Top of Available data

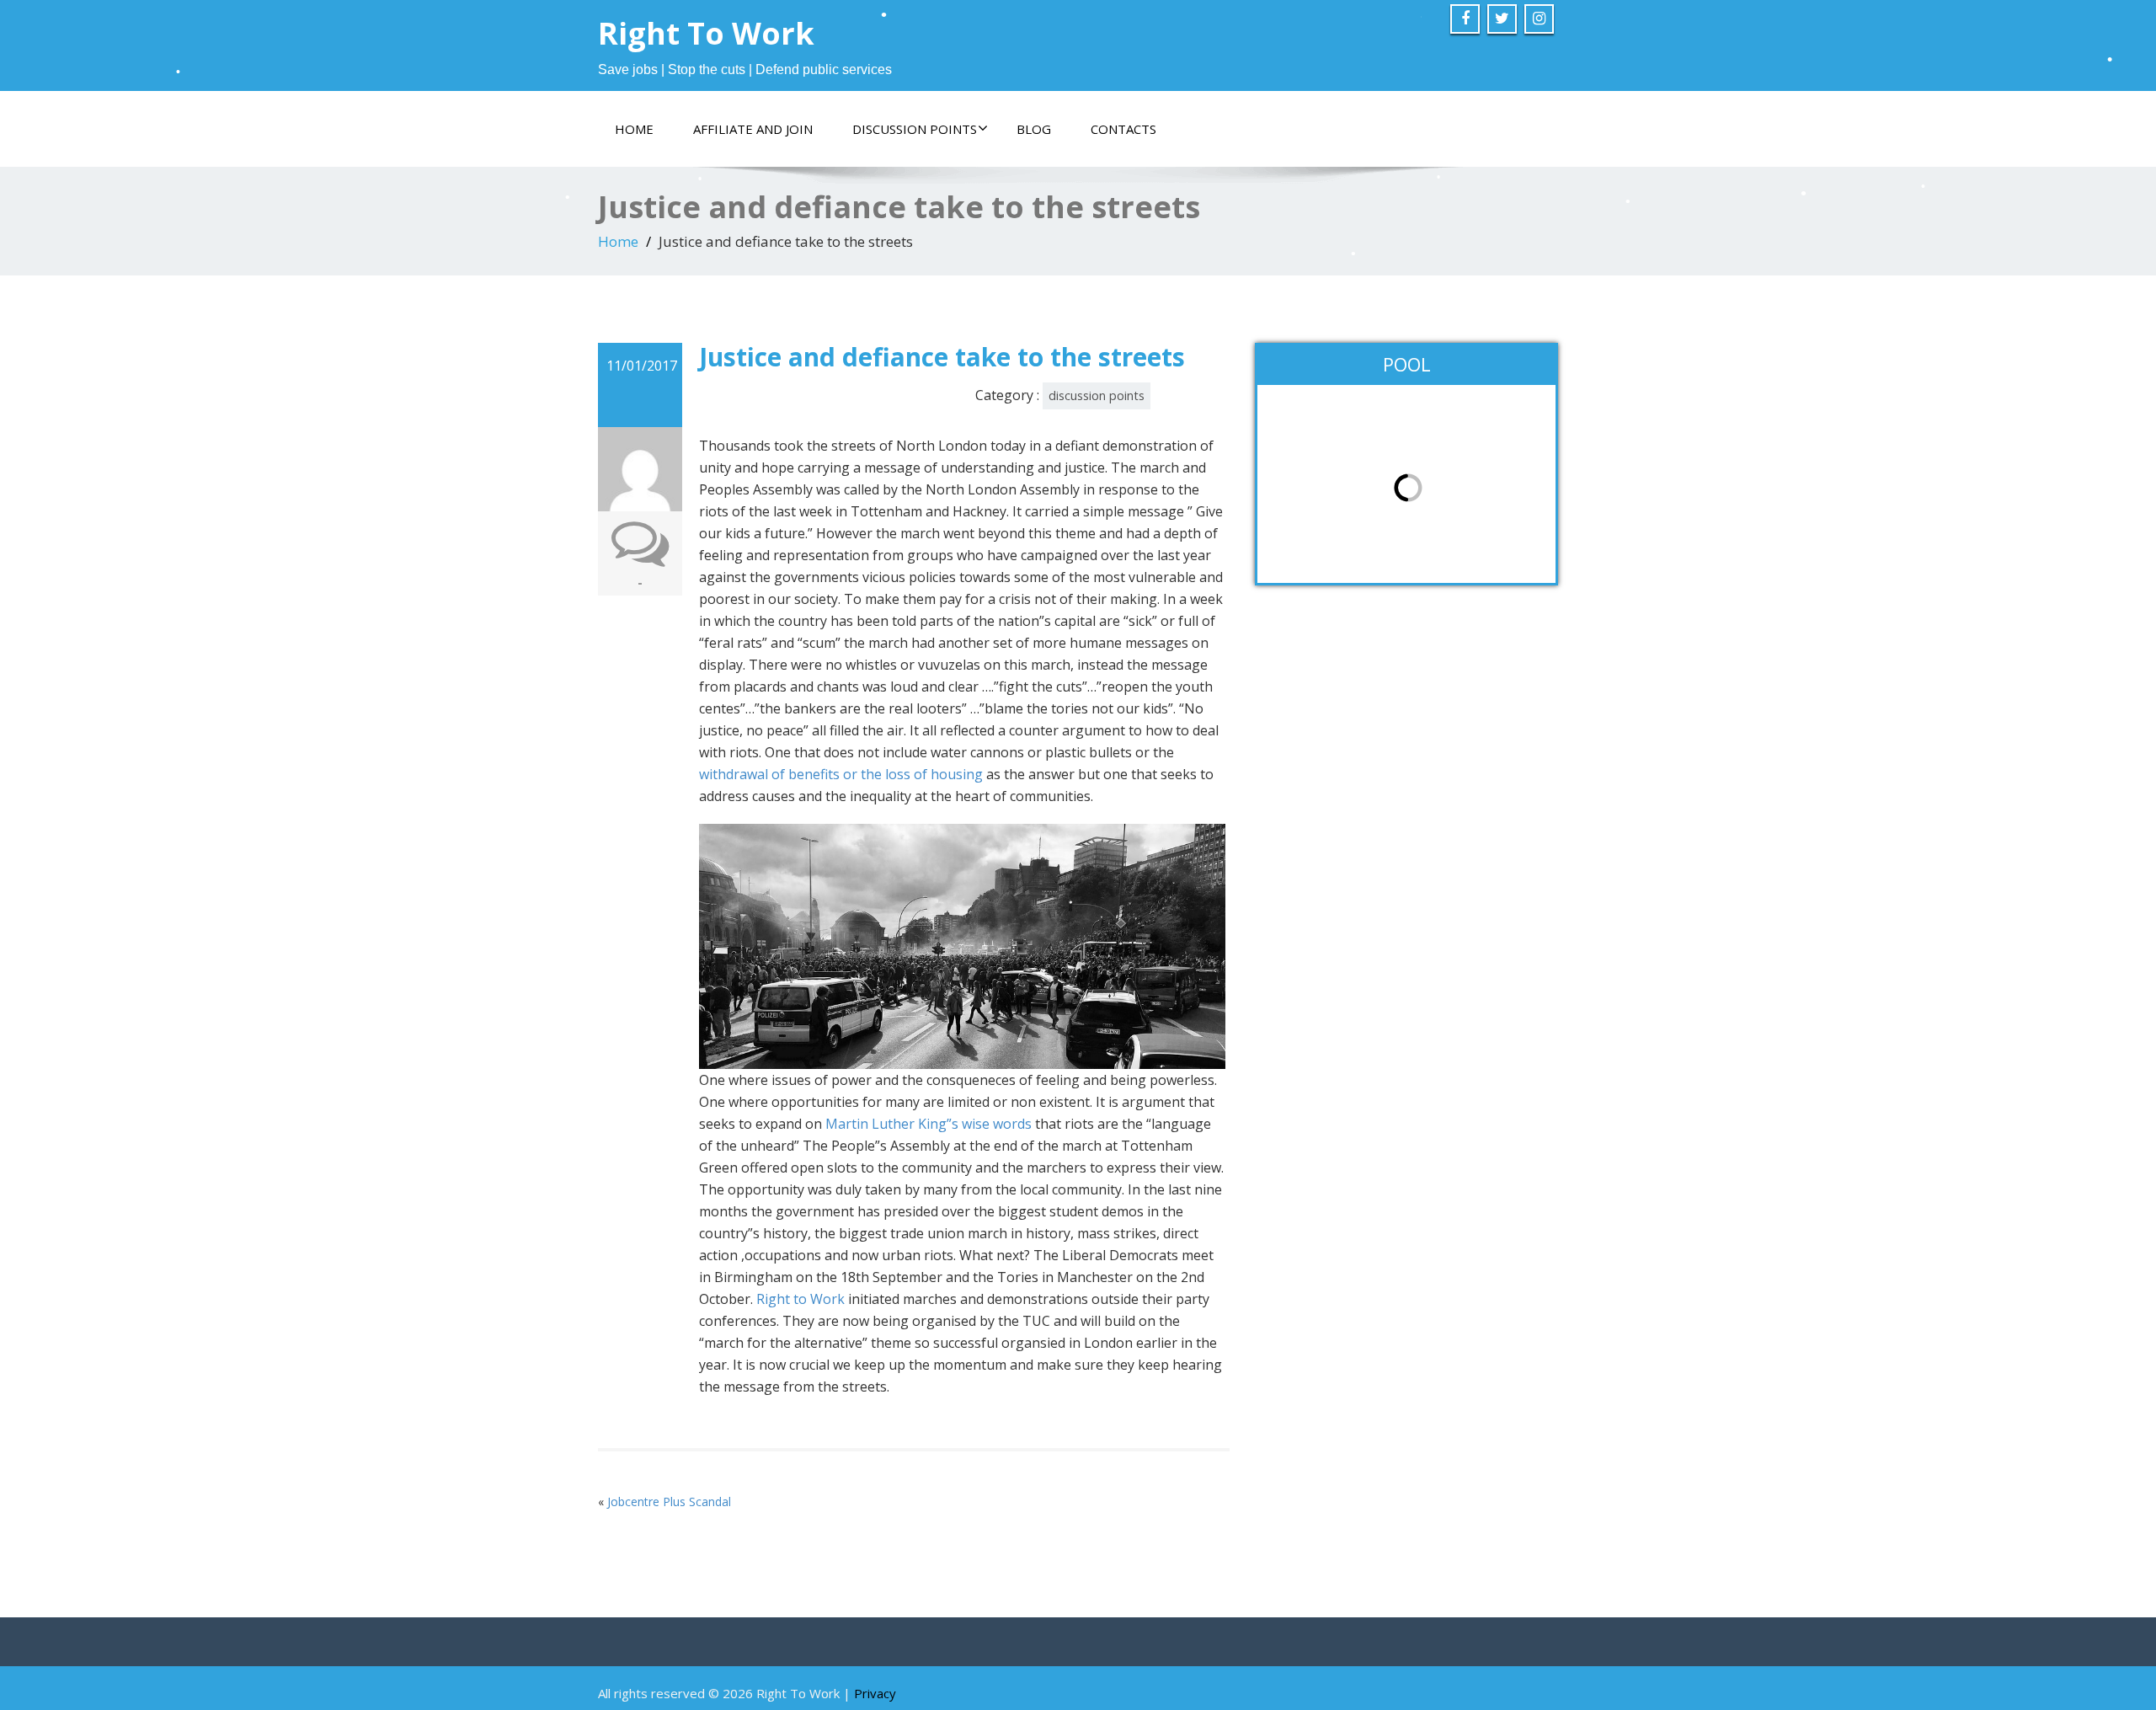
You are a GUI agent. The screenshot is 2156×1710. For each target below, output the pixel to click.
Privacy (875, 1693)
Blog (1034, 128)
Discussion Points (914, 128)
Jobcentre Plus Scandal (669, 1502)
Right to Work (800, 1299)
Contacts (1123, 128)
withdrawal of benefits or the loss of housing (841, 774)
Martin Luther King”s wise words (928, 1123)
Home (634, 128)
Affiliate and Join (753, 128)
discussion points (1097, 395)
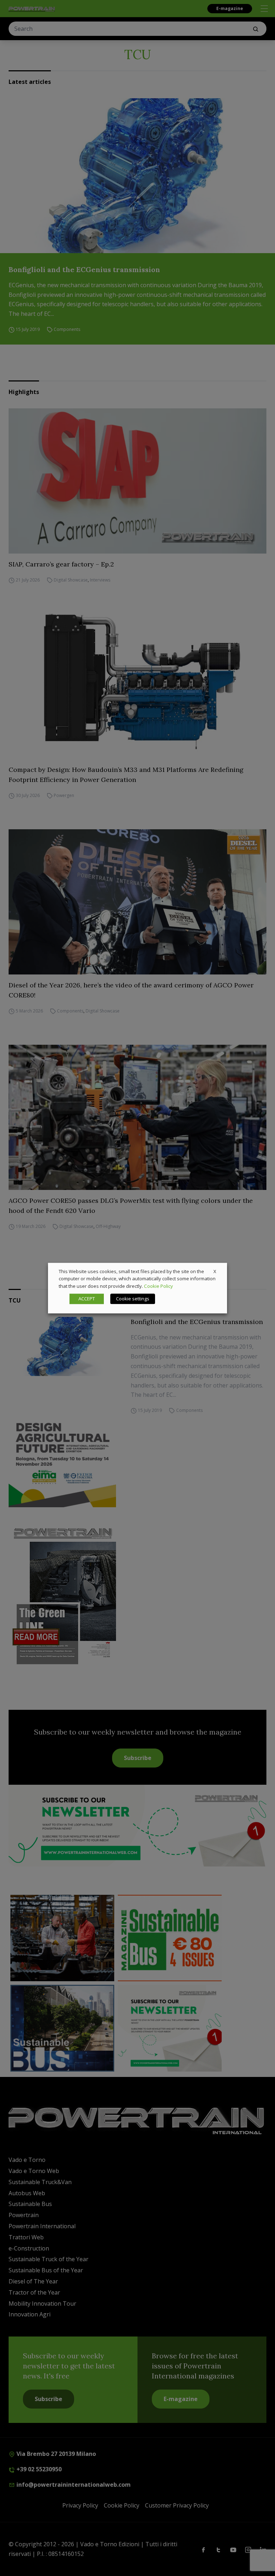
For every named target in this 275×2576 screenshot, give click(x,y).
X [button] (214, 1271)
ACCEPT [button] (86, 1298)
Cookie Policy (158, 1286)
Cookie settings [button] (132, 1298)
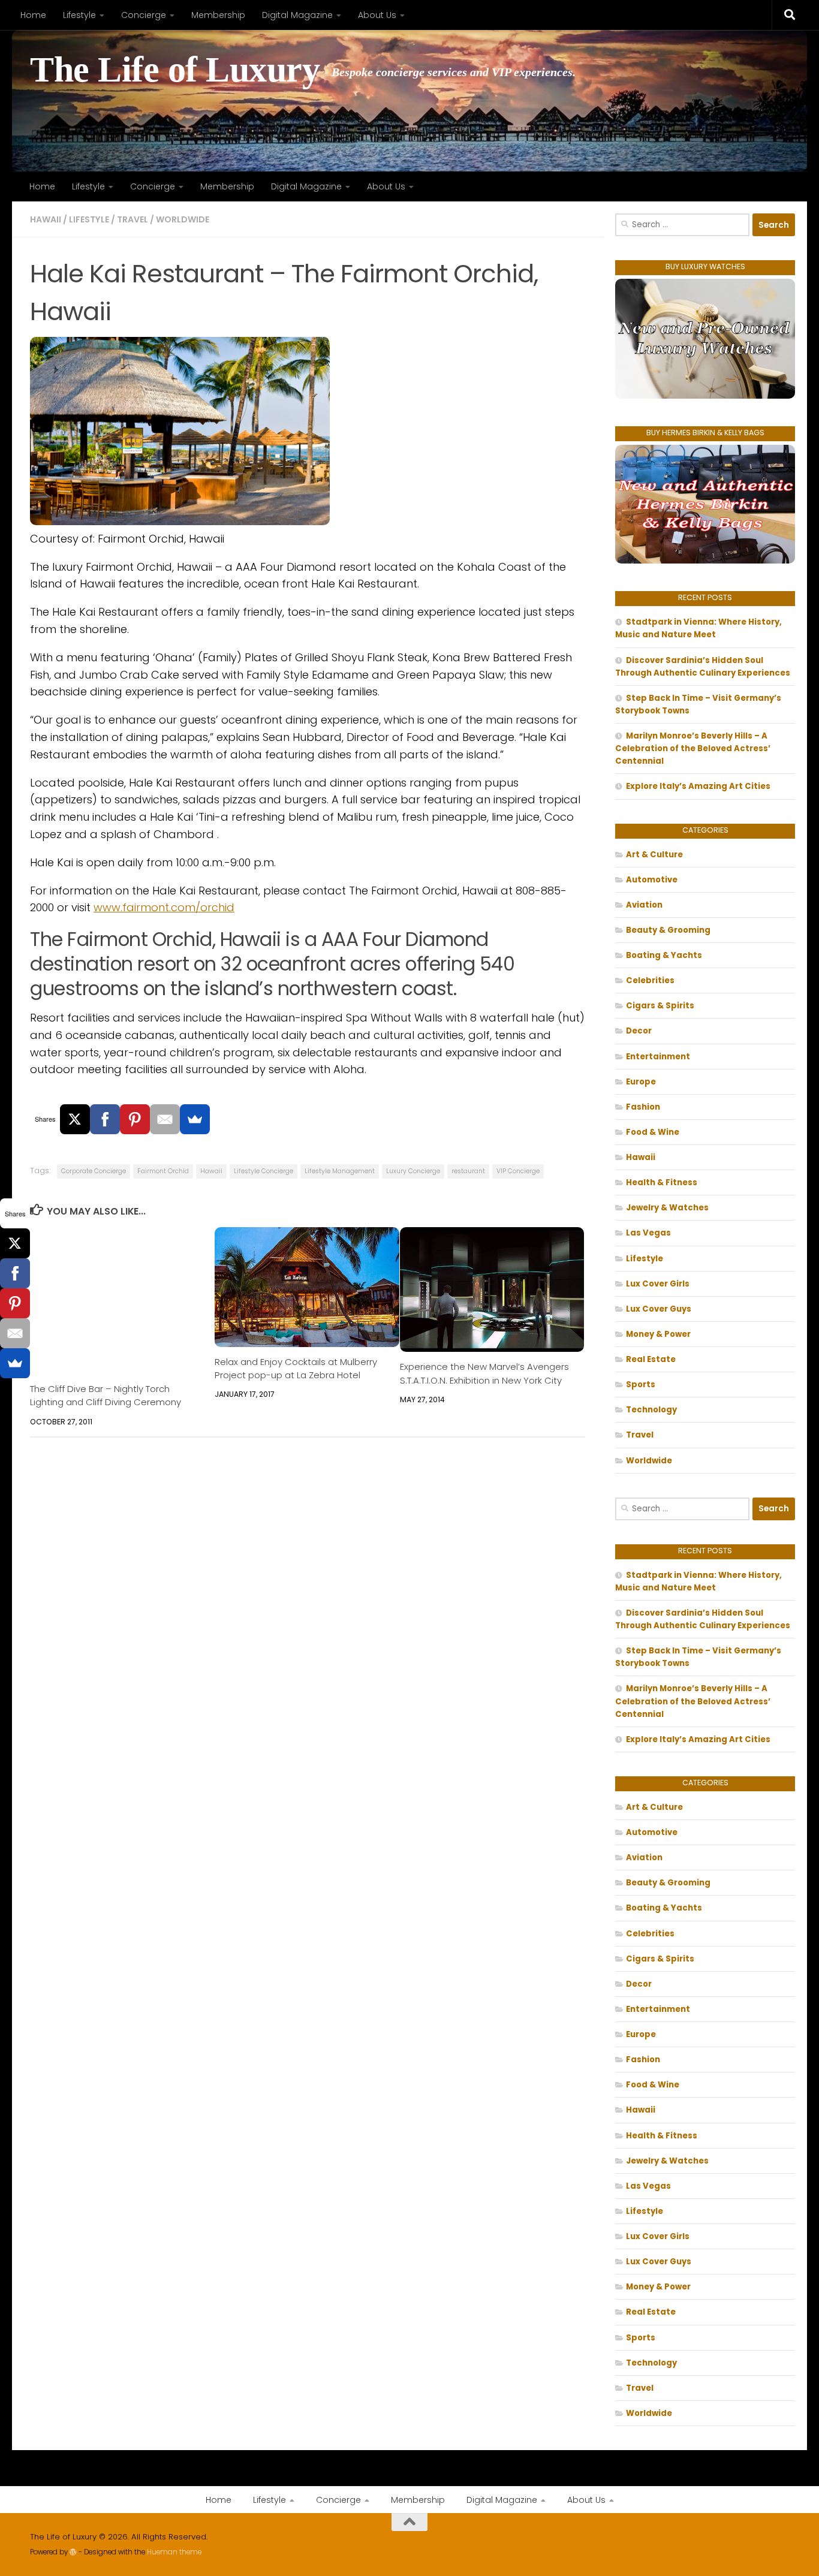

Bottom of Available data

**Problem to solve**
Of the lines in the data, report each one containing the string "click".

**Response for this exercise**
You are a GUI agent. The screenshot is 2156×1710. For each target below, output the pixel to click.
For every named target in this 275×2576 screenshot, give click(x,y).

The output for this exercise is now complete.